[A run of records]
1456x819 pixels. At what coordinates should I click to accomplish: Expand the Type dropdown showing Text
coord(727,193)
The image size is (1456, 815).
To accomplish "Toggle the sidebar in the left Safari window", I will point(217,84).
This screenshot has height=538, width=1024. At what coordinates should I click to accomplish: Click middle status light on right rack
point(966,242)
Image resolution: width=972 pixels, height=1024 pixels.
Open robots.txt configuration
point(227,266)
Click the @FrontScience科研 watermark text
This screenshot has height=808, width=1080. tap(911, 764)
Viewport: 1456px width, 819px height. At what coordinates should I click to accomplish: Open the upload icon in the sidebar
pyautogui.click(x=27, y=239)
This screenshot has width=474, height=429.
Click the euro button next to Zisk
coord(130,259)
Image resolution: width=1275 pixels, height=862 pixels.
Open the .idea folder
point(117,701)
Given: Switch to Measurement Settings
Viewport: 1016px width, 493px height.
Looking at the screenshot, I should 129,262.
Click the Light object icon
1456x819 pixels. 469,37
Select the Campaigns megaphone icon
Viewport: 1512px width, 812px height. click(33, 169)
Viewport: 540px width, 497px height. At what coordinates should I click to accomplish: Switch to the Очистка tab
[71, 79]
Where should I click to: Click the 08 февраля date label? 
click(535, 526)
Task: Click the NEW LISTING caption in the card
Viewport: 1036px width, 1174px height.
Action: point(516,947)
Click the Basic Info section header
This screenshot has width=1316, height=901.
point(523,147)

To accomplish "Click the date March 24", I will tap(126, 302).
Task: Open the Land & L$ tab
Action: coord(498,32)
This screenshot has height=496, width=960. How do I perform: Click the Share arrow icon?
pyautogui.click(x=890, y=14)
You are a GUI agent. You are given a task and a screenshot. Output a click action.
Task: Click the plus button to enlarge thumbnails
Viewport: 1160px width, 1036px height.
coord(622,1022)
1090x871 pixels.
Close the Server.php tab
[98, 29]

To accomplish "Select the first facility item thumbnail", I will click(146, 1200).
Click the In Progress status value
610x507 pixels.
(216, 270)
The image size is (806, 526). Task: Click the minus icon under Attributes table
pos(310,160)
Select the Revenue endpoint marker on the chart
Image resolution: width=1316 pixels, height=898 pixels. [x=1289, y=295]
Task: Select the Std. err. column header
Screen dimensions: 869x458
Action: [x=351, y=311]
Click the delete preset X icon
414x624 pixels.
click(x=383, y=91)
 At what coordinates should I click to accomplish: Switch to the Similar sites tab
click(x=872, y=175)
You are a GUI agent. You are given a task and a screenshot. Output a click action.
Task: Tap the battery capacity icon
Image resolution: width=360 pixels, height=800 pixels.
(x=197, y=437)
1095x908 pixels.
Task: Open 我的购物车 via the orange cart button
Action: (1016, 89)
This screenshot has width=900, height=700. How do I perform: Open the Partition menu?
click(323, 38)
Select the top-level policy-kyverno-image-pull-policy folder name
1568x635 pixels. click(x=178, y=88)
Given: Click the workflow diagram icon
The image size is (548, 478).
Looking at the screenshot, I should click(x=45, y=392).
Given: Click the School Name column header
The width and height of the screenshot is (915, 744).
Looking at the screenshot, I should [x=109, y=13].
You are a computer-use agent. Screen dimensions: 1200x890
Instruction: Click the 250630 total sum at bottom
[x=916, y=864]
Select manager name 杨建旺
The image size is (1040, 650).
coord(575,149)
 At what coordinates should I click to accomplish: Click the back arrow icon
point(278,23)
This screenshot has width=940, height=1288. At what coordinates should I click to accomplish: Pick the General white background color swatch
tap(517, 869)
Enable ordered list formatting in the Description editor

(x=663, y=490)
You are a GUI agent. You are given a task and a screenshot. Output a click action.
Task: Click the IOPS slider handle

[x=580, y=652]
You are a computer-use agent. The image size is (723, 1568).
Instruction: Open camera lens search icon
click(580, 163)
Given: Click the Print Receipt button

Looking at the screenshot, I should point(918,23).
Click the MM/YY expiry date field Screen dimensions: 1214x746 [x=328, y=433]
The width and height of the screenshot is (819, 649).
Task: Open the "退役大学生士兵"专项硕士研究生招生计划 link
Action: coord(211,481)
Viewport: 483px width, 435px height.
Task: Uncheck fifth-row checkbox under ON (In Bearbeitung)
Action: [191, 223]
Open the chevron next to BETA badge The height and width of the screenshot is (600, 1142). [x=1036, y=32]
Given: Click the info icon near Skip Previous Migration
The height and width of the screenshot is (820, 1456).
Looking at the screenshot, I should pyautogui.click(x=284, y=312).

__What is being asked__. Reproduce the data verbatim, starting at its very first line and ending at the line that contains "pyautogui.click(x=890, y=14)", with that line included.

__Reply__.
1456x819 pixels. At what coordinates should I click to accomplish: Expand the Type dropdown showing Text
coord(727,193)
The image size is (1456, 815).
To accomplish "Toggle the sidebar in the left Safari window", I will point(217,84).
This screenshot has height=538, width=1024. At what coordinates should I click to accomplish: Click middle status light on right rack
point(966,242)
Image resolution: width=972 pixels, height=1024 pixels.
Open robots.txt configuration
point(227,266)
Click the @FrontScience科研 watermark text
This screenshot has height=808, width=1080. tap(911, 764)
Viewport: 1456px width, 819px height. At what coordinates should I click to accomplish: Open the upload icon in the sidebar
pyautogui.click(x=27, y=239)
This screenshot has width=474, height=429.
Click the euro button next to Zisk
coord(130,259)
Image resolution: width=1275 pixels, height=862 pixels.
Open the .idea folder
point(117,701)
Given: Switch to Measurement Settings
Viewport: 1016px width, 493px height.
Looking at the screenshot, I should 129,262.
Click the Light object icon
1456x819 pixels. 469,37
Select the Campaigns megaphone icon
Viewport: 1512px width, 812px height. click(33, 169)
Viewport: 540px width, 497px height. At what coordinates should I click to accomplish: Switch to the Очистка tab
[71, 79]
Where should I click to: Click the 08 февраля date label? 
click(535, 526)
Task: Click the NEW LISTING caption in the card
Viewport: 1036px width, 1174px height.
Action: point(516,947)
Click the Basic Info section header
This screenshot has width=1316, height=901.
point(523,147)

To accomplish "Click the date March 24", I will tap(126, 302).
Task: Open the Land & L$ tab
Action: coord(498,32)
This screenshot has height=496, width=960. How do I perform: Click the Share arrow icon?
pyautogui.click(x=890, y=14)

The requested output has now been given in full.